# Records for this exercise
══════
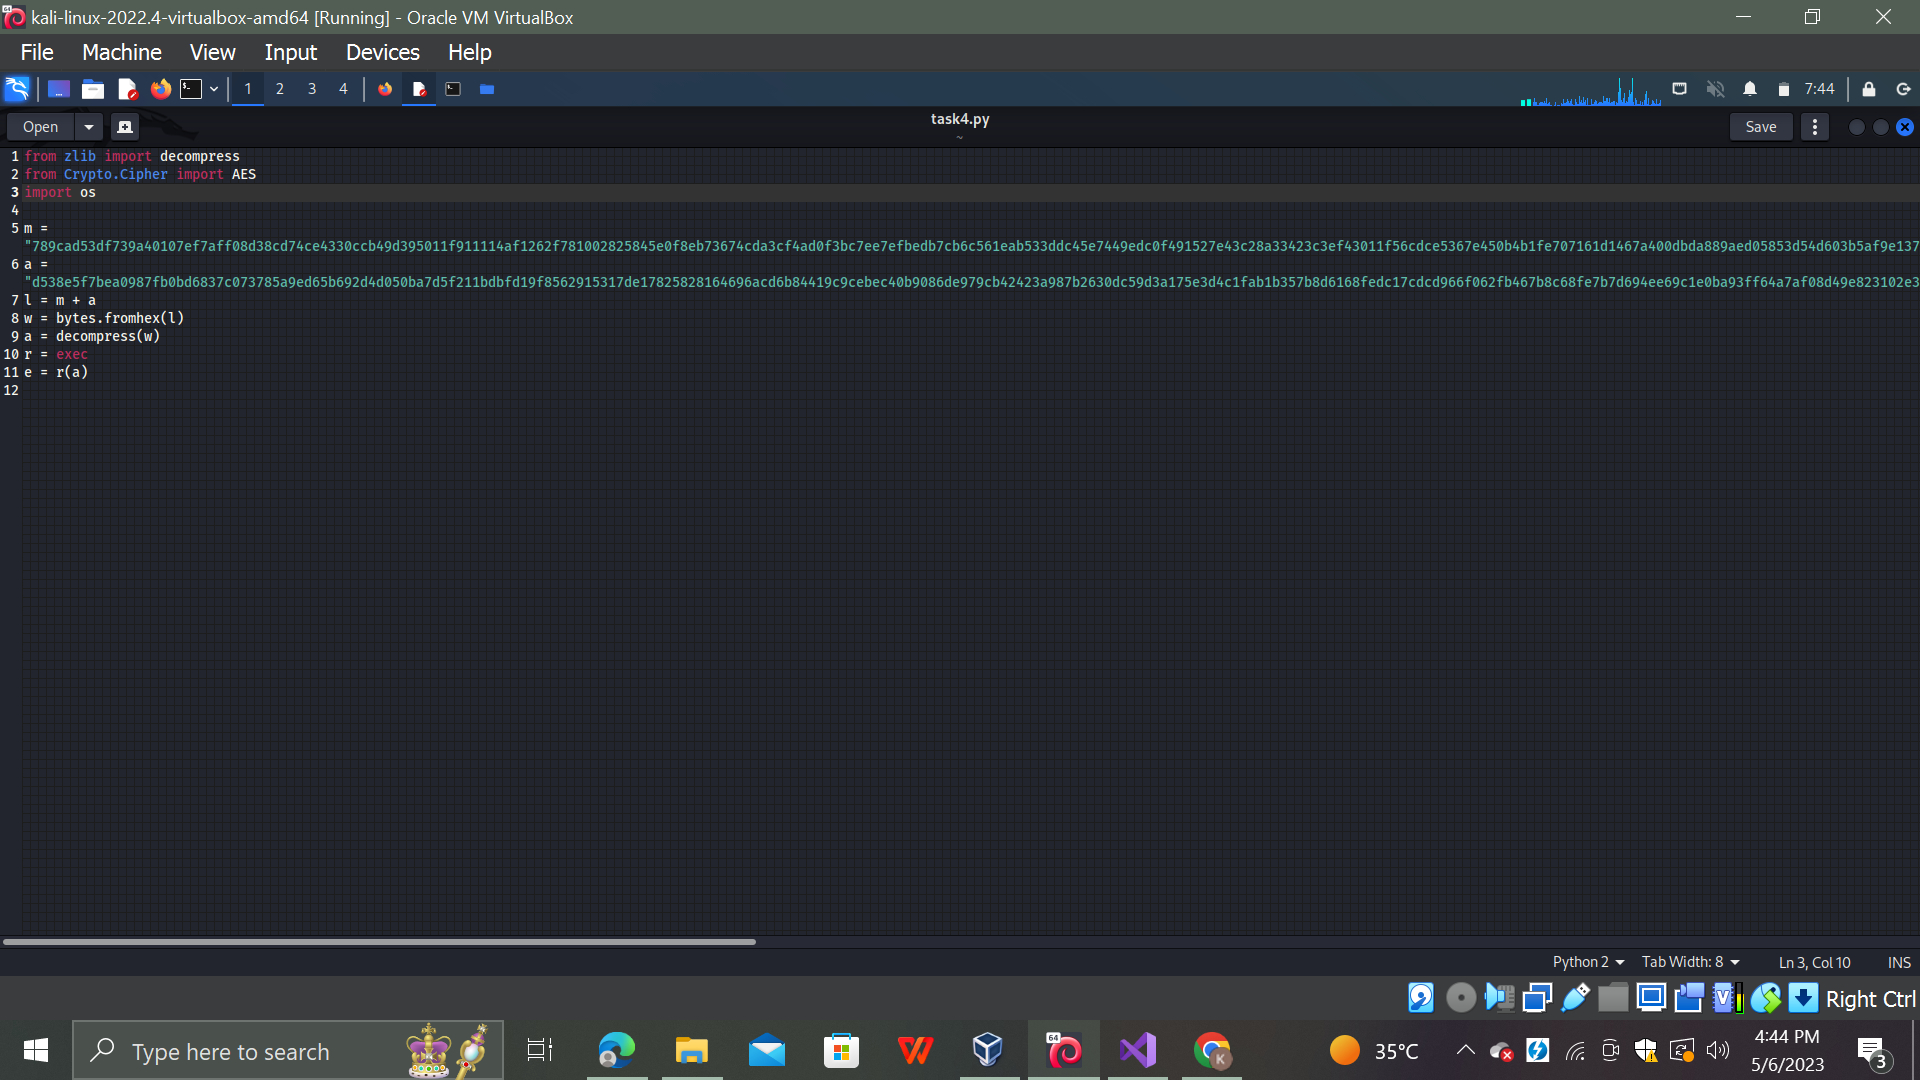
Task: Switch to workspace 3
Action: pos(311,89)
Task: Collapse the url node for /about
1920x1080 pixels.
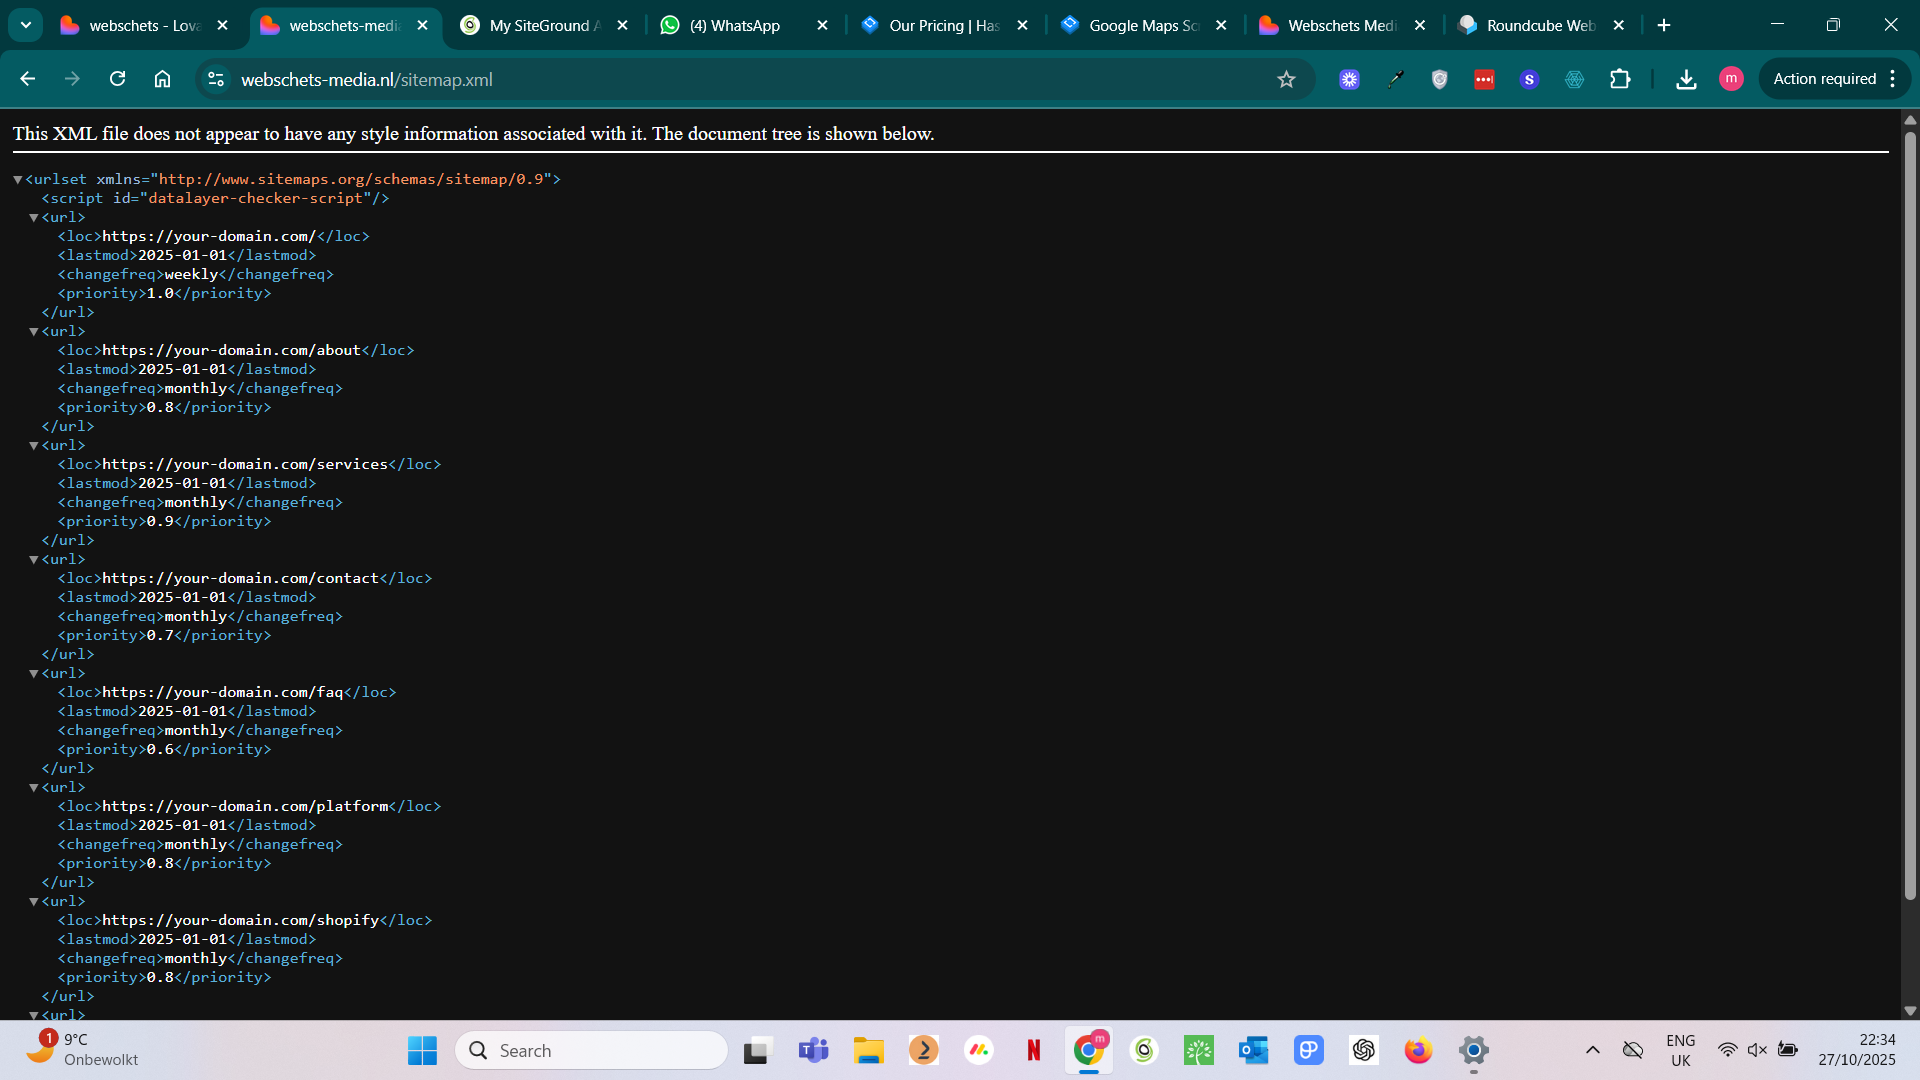Action: 34,332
══════
# Exercise goal
Line by line and exactly, reproduce the span from the line with "Task: Collapse the url node for /about" through the end of the data above, both ends included, with pictures left out.

# Result of the task
Task: Collapse the url node for /about
1920x1080 pixels.
Action: 34,332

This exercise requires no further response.